» **Your objective**
Repeat exactly the line containing "This screenshot has height=500, width=624." and every line after it in the entries, and nothing besides.

Saved data entries:
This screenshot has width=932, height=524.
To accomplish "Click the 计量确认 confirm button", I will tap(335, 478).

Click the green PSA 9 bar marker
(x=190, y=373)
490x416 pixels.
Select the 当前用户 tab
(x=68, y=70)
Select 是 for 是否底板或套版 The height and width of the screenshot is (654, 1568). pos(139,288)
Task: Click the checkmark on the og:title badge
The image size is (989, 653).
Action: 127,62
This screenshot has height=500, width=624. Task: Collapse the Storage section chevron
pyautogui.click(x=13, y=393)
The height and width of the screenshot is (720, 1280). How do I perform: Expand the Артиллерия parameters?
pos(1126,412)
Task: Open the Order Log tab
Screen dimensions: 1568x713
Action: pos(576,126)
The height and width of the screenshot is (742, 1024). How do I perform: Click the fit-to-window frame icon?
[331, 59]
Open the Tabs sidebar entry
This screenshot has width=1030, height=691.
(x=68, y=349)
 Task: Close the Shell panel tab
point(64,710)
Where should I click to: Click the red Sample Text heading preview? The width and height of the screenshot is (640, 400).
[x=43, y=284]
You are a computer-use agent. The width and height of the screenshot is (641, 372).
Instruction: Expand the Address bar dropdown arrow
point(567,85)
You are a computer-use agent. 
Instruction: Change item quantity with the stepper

» **Your solution**
This screenshot has height=500, width=624. Task: Collapse the Storage section chevron
pyautogui.click(x=13, y=393)
The height and width of the screenshot is (720, 1280). How do I perform: Expand the Артиллерия parameters?
pos(1126,412)
Task: Open the Order Log tab
Screen dimensions: 1568x713
Action: pos(576,126)
The height and width of the screenshot is (742, 1024). How do I perform: Click the fit-to-window frame icon?
[331, 59]
Open the Tabs sidebar entry
This screenshot has width=1030, height=691.
(x=68, y=349)
 Task: Close the Shell panel tab
point(64,710)
Where should I click to: Click the red Sample Text heading preview? The width and height of the screenshot is (640, 400).
[x=43, y=284]
You are a computer-use agent. The width and height of the screenshot is (641, 372).
Instruction: Expand the Address bar dropdown arrow
point(567,85)
You are a computer-use agent. 
Instruction: Change item quantity with the stepper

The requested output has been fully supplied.